§ WORK ORDER: Report only the number of lines below in which the string "click" appears.

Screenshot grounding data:
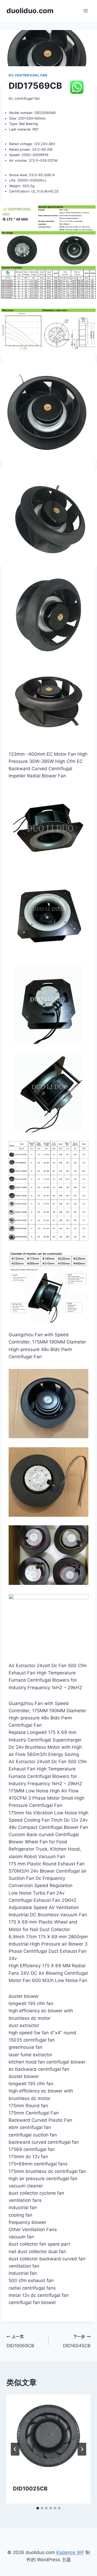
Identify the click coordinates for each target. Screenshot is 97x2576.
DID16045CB (77, 2341)
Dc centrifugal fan (28, 75)
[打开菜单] (86, 10)
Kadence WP (70, 2552)
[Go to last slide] (15, 2449)
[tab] (37, 2508)
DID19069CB (20, 2341)
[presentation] (48, 2436)
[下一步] (82, 2449)
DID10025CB (30, 2488)
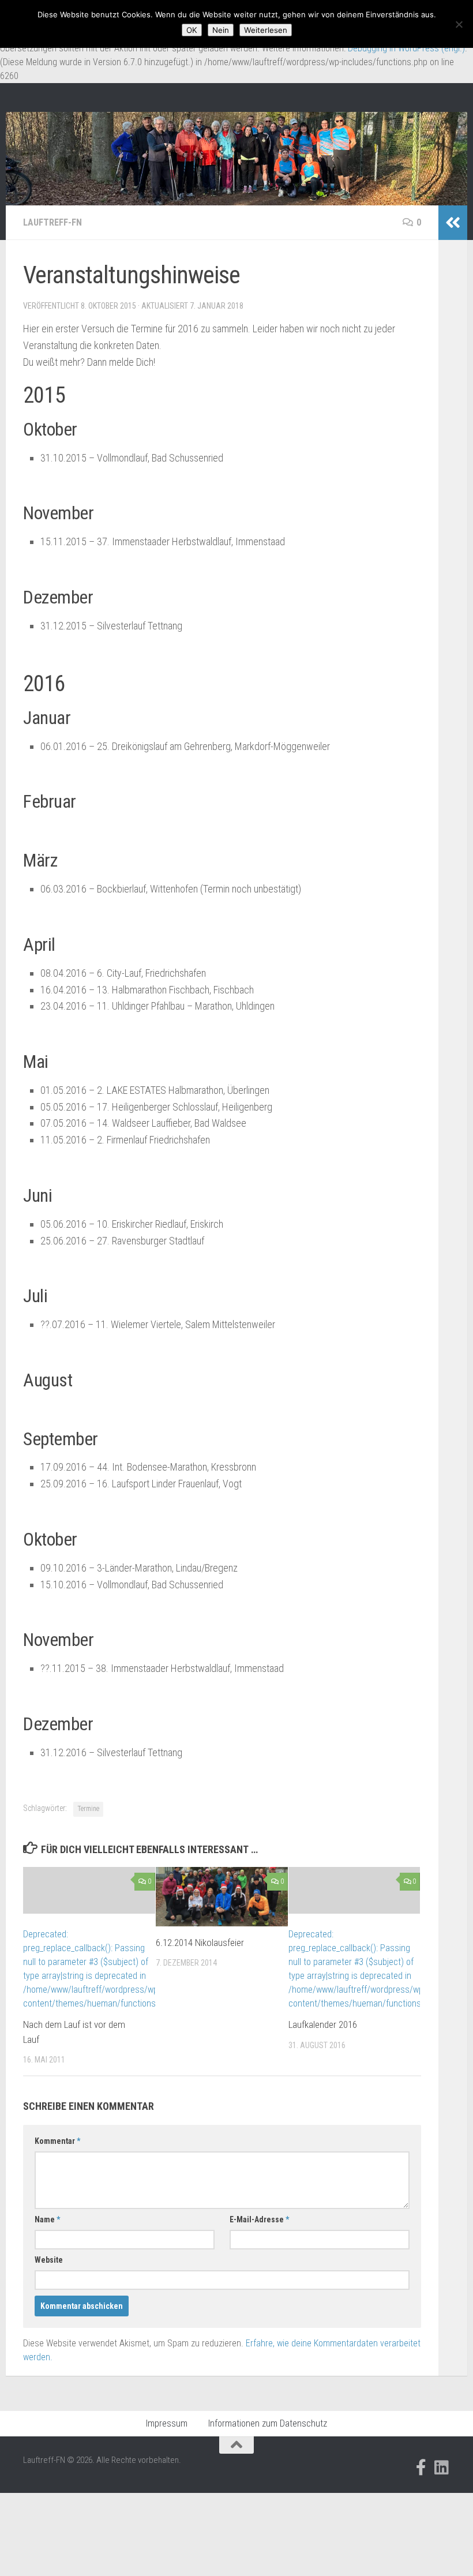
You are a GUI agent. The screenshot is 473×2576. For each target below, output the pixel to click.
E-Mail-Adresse (259, 2219)
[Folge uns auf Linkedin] (442, 2467)
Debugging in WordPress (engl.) (406, 48)
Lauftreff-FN (52, 222)
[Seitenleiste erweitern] (452, 222)
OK (191, 30)
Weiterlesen (265, 30)
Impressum (166, 2423)
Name (47, 2219)
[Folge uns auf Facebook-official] (421, 2467)
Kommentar (57, 2141)
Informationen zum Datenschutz (267, 2423)
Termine (88, 1809)
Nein (220, 30)
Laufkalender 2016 (322, 2024)
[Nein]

§ RESULT FOR THIS EXERCISE: 2